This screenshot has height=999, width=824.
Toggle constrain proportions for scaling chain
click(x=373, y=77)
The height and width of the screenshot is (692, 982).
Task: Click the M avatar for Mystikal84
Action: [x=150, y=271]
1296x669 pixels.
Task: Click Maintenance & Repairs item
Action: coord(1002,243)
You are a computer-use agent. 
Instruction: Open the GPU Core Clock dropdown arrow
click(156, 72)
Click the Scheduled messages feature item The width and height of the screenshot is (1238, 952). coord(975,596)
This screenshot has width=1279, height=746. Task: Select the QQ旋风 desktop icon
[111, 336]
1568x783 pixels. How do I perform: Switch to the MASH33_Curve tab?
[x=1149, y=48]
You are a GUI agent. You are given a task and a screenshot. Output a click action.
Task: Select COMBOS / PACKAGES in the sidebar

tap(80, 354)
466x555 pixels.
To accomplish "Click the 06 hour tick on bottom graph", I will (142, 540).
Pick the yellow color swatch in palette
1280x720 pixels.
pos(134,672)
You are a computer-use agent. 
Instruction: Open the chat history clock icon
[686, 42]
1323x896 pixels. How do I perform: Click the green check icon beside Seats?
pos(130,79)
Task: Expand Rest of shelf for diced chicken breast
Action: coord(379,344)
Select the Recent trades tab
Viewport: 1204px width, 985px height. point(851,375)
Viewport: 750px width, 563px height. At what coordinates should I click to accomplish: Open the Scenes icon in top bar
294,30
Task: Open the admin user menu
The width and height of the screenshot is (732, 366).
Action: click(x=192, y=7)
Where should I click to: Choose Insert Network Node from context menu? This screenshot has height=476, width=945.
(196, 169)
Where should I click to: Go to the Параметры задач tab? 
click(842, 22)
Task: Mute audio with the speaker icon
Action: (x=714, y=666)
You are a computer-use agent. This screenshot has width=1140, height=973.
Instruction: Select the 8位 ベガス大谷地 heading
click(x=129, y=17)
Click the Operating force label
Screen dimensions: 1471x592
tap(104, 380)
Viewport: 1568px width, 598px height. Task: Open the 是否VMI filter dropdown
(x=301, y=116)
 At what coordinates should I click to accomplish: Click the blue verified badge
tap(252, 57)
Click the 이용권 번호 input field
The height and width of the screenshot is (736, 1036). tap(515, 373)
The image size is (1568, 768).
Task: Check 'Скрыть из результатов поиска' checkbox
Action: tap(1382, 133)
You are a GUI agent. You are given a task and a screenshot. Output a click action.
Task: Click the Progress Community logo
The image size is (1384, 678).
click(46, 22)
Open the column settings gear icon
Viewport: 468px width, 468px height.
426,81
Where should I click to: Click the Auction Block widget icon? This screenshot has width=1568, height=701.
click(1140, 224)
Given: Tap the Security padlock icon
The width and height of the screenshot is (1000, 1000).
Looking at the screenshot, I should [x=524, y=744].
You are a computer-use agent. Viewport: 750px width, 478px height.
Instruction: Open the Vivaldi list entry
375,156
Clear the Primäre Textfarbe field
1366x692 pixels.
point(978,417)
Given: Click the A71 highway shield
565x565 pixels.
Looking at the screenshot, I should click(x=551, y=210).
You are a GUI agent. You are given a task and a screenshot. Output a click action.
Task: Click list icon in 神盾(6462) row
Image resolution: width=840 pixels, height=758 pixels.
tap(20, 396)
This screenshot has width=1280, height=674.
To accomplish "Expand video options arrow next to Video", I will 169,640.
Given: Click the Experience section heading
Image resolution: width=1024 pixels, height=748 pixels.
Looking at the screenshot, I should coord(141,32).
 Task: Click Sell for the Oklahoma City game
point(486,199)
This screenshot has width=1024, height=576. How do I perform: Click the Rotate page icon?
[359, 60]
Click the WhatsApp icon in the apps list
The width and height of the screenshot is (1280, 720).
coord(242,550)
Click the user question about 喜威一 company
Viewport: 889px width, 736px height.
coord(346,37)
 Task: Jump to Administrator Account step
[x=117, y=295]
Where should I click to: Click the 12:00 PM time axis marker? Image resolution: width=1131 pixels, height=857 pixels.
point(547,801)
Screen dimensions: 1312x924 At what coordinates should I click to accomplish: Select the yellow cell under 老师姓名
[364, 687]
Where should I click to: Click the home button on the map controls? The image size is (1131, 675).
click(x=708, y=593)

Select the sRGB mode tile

------------

WHAT YOU NEED TO DO:
Without altering a single word, write out the whole listing.

OUTPUT OF THE TASK:
This screenshot has height=999, width=824.
Toggle constrain proportions for scaling chain
click(x=373, y=77)
The height and width of the screenshot is (692, 982).
Task: Click the M avatar for Mystikal84
Action: [x=150, y=271]
1296x669 pixels.
Task: Click Maintenance & Repairs item
Action: coord(1002,243)
You are a computer-use agent. 
Instruction: Open the GPU Core Clock dropdown arrow
click(156, 72)
Click the Scheduled messages feature item The width and height of the screenshot is (1238, 952). coord(975,596)
This screenshot has width=1279, height=746. Task: Select the QQ旋风 desktop icon
[111, 336]
1568x783 pixels. How do I perform: Switch to the MASH33_Curve tab?
[x=1149, y=48]
You are a GUI agent. You are given a task and a screenshot. Output a click action.
Task: Select COMBOS / PACKAGES in the sidebar

tap(80, 354)
466x555 pixels.
To accomplish "Click the 06 hour tick on bottom graph", I will (142, 540).
Pick the yellow color swatch in palette
1280x720 pixels.
pos(134,672)
You are a computer-use agent. 
Instruction: Open the chat history clock icon
[686, 42]
1323x896 pixels. How do I perform: Click the green check icon beside Seats?
pos(130,79)
Task: Expand Rest of shelf for diced chicken breast
Action: coord(379,344)
Select the Recent trades tab
Viewport: 1204px width, 985px height. point(851,375)
Viewport: 750px width, 563px height. At what coordinates should I click to accomplish: Open the Scenes icon in top bar
294,30
Task: Open the admin user menu
The width and height of the screenshot is (732, 366).
Action: click(x=192, y=7)
Where should I click to: Choose Insert Network Node from context menu? This screenshot has height=476, width=945.
(196, 169)
Where should I click to: Go to the Параметры задач tab? 
click(842, 22)
Task: Mute audio with the speaker icon
Action: (x=714, y=666)
You are a computer-use agent. This screenshot has width=1140, height=973.
Instruction: Select the 8位 ベガス大谷地 heading
click(x=129, y=17)
Click the Operating force label
Screen dimensions: 1471x592
tap(104, 380)
Viewport: 1568px width, 598px height. Task: Open the 是否VMI filter dropdown
(x=301, y=116)
 At what coordinates should I click to accomplish: Click the blue verified badge
tap(252, 57)
Click the 이용권 번호 input field
The height and width of the screenshot is (736, 1036). tap(515, 373)
The image size is (1568, 768).
Task: Check 'Скрыть из результатов поиска' checkbox
Action: tap(1382, 133)
You are a GUI agent. You are given a task and a screenshot. Output a click action.
Task: Click the Progress Community logo
The image size is (1384, 678).
click(46, 22)
Open the column settings gear icon
Viewport: 468px width, 468px height.
426,81
Where should I click to: Click the Auction Block widget icon? This screenshot has width=1568, height=701.
click(1140, 224)
Given: Tap the Security padlock icon
The width and height of the screenshot is (1000, 1000).
Looking at the screenshot, I should [x=524, y=744].
You are a computer-use agent. Viewport: 750px width, 478px height.
Instruction: Open the Vivaldi list entry
375,156
Clear the Primäre Textfarbe field
1366x692 pixels.
point(978,417)
Given: Click the A71 highway shield
565x565 pixels.
Looking at the screenshot, I should click(x=551, y=210).
You are a GUI agent. You are given a task and a screenshot. Output a click action.
Task: Click list icon in 神盾(6462) row
Image resolution: width=840 pixels, height=758 pixels.
tap(20, 396)
This screenshot has width=1280, height=674.
To accomplish "Expand video options arrow next to Video", I will 169,640.
Given: Click the Experience section heading
Image resolution: width=1024 pixels, height=748 pixels.
Looking at the screenshot, I should coord(141,32).
 Task: Click Sell for the Oklahoma City game
point(486,199)
This screenshot has width=1024, height=576. How do I perform: Click the Rotate page icon?
[359, 60]
Click the WhatsApp icon in the apps list
The width and height of the screenshot is (1280, 720).
coord(242,550)
Click the user question about 喜威一 company
Viewport: 889px width, 736px height.
coord(346,37)
 Task: Jump to Administrator Account step
[x=117, y=295]
Where should I click to: Click the 12:00 PM time axis marker? Image resolution: width=1131 pixels, height=857 pixels.
point(547,801)
Screen dimensions: 1312x924 At what coordinates should I click to accomplish: Select the yellow cell under 老师姓名
[364, 687]
Where should I click to: Click the home button on the map controls? The image size is (1131, 675).
click(x=708, y=593)

Select the sRGB mode tile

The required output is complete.